README.md

# COCO-Stuff-164K

<!-- [ALGORITHM] -->

## Introduction

The Common Objects in COntext-stuff (COCO-stuff) dataset is a dataset for scene understanding tasks like semantic segmentation, object detection and image captioning. It is constructed by annotating the original COCO dataset, which originally annotated things while neglecting stuff annotations.
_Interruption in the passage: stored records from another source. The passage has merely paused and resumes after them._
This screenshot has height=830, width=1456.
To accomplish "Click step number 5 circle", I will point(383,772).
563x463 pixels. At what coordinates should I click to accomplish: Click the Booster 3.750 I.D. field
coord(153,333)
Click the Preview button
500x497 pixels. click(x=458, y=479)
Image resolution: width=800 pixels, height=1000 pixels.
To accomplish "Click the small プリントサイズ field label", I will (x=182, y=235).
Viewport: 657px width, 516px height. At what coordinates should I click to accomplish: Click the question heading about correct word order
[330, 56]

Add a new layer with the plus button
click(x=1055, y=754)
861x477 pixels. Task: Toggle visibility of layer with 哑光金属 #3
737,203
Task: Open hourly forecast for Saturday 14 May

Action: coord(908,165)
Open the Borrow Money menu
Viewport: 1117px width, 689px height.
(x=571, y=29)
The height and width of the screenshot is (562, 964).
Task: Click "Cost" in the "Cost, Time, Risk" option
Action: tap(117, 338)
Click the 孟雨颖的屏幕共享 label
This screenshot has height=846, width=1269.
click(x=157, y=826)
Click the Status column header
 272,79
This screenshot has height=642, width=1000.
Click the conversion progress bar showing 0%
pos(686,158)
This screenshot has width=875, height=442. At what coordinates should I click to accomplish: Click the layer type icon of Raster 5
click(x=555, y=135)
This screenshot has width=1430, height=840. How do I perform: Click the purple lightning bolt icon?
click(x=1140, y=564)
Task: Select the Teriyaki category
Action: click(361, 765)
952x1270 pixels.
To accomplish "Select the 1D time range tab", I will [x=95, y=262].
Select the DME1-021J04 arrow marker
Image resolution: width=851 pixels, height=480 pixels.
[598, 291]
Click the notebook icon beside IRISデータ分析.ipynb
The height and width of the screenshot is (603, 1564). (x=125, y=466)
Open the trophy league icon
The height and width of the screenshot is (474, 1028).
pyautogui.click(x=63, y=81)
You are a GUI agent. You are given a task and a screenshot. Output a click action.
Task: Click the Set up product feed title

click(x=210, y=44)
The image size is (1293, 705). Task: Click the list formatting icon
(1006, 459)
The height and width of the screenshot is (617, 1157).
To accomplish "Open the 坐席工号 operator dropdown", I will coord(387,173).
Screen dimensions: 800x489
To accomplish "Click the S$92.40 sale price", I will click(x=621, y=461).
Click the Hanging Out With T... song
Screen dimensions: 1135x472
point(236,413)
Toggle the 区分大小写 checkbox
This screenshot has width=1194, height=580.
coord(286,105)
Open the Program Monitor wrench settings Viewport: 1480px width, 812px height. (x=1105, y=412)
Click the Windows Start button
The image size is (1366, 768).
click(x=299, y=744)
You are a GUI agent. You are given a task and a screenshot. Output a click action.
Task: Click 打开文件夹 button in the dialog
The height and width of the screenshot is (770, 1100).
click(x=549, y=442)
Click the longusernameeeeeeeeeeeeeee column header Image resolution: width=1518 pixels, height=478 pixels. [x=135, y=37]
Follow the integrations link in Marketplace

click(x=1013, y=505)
There are 164k images in COCO-Stuff-164K dataset that span over 172 categories including 80 things, 91 stuff, and 1 unlabeled class.

## Model Zoo

### Mask2Former + InternImage

|   backbone    | resolution | mIoU (ss/ms) | train speed | train time | #param | FLOPs |                             Config                             |                                                                                                                    Download                                                                                                                    |
| :-----------: | :--------: | :----------: | :---------: | :--------: | :----: | :---: | :------------------------------------------------------------: | :--------------------------------------------------------------------------------------------------------------------------------------------------------------------------------------------------------------------------------------------: |
| InternImage-H |  896x896   | 52.6 / 52.8  | 1.6s / iter | 1.5d (2n)  | 1.31B  | 4635G | [config](./mask2former_internimage_h_896_80k_cocostuff164k.py) | [ckpt](https://huggingface.co/OpenGVLab/InternImage/resolve/main/mask2former_internimage_h_896_80k_cocostuff164k.pth) \| [log](https://huggingface.co/OpenGVLab/InternImage/raw/main/mask2former_internimage_h_896_80k_cocostuff164k.log.json) |